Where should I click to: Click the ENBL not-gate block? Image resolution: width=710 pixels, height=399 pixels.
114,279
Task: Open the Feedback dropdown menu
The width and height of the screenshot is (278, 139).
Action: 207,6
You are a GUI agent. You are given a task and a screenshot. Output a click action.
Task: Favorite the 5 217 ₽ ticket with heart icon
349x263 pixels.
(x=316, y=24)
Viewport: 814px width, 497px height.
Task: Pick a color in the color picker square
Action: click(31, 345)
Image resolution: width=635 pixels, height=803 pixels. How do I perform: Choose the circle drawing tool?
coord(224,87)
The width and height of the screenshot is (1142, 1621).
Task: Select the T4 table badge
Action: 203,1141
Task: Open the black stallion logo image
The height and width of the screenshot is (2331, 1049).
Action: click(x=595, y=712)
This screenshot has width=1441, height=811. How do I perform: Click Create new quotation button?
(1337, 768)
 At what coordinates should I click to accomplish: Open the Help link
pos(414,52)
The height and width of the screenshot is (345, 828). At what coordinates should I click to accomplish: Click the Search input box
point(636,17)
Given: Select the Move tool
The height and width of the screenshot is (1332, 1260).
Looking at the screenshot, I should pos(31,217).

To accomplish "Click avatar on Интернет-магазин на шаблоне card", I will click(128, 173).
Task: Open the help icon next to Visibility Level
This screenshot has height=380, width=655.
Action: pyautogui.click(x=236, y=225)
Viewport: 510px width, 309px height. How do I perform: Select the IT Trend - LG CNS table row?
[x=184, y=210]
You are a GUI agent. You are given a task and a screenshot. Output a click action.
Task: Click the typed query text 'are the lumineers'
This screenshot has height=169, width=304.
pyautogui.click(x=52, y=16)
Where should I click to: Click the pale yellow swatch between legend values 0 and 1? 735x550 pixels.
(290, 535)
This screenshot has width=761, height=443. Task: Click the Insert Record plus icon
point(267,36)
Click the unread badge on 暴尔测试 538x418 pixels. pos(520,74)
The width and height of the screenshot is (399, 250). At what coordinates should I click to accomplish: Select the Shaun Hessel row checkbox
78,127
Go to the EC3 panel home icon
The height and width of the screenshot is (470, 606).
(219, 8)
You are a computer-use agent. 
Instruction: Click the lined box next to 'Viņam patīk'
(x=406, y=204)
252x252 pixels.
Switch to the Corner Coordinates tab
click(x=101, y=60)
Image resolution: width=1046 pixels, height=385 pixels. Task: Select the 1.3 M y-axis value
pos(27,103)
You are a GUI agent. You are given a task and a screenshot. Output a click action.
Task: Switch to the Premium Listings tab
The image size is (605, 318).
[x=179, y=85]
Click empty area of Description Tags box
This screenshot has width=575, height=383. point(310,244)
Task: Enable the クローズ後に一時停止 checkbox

******************************

Task requirements -> Beginning with the line that holds "Task: Open the help", copy the entries exactly to their last line, and leave out every earlier line.

Answer for the task ->
Task: Open the help icon next to Visibility Level
This screenshot has height=380, width=655.
Action: pyautogui.click(x=236, y=225)
Viewport: 510px width, 309px height. How do I perform: Select the IT Trend - LG CNS table row?
[x=184, y=210]
You are a GUI agent. You are given a task and a screenshot. Output a click action.
Task: Click the typed query text 'are the lumineers'
This screenshot has height=169, width=304.
pyautogui.click(x=52, y=16)
Where should I click to: Click the pale yellow swatch between legend values 0 and 1? 735x550 pixels.
(290, 535)
This screenshot has width=761, height=443. Task: Click the Insert Record plus icon
point(267,36)
Click the unread badge on 暴尔测试 538x418 pixels. pos(520,74)
The width and height of the screenshot is (399, 250). At what coordinates should I click to accomplish: Select the Shaun Hessel row checkbox
78,127
Go to the EC3 panel home icon
The height and width of the screenshot is (470, 606).
(219, 8)
You are a computer-use agent. 
Instruction: Click the lined box next to 'Viņam patīk'
(x=406, y=204)
252x252 pixels.
Switch to the Corner Coordinates tab
click(x=101, y=60)
Image resolution: width=1046 pixels, height=385 pixels. Task: Select the 1.3 M y-axis value
pos(27,103)
You are a GUI agent. You are given a task and a screenshot. Output a click action.
Task: Switch to the Premium Listings tab
The image size is (605, 318).
[x=179, y=85]
Click empty area of Description Tags box
This screenshot has width=575, height=383. point(310,244)
Task: Enable the クローズ後に一時停止 checkbox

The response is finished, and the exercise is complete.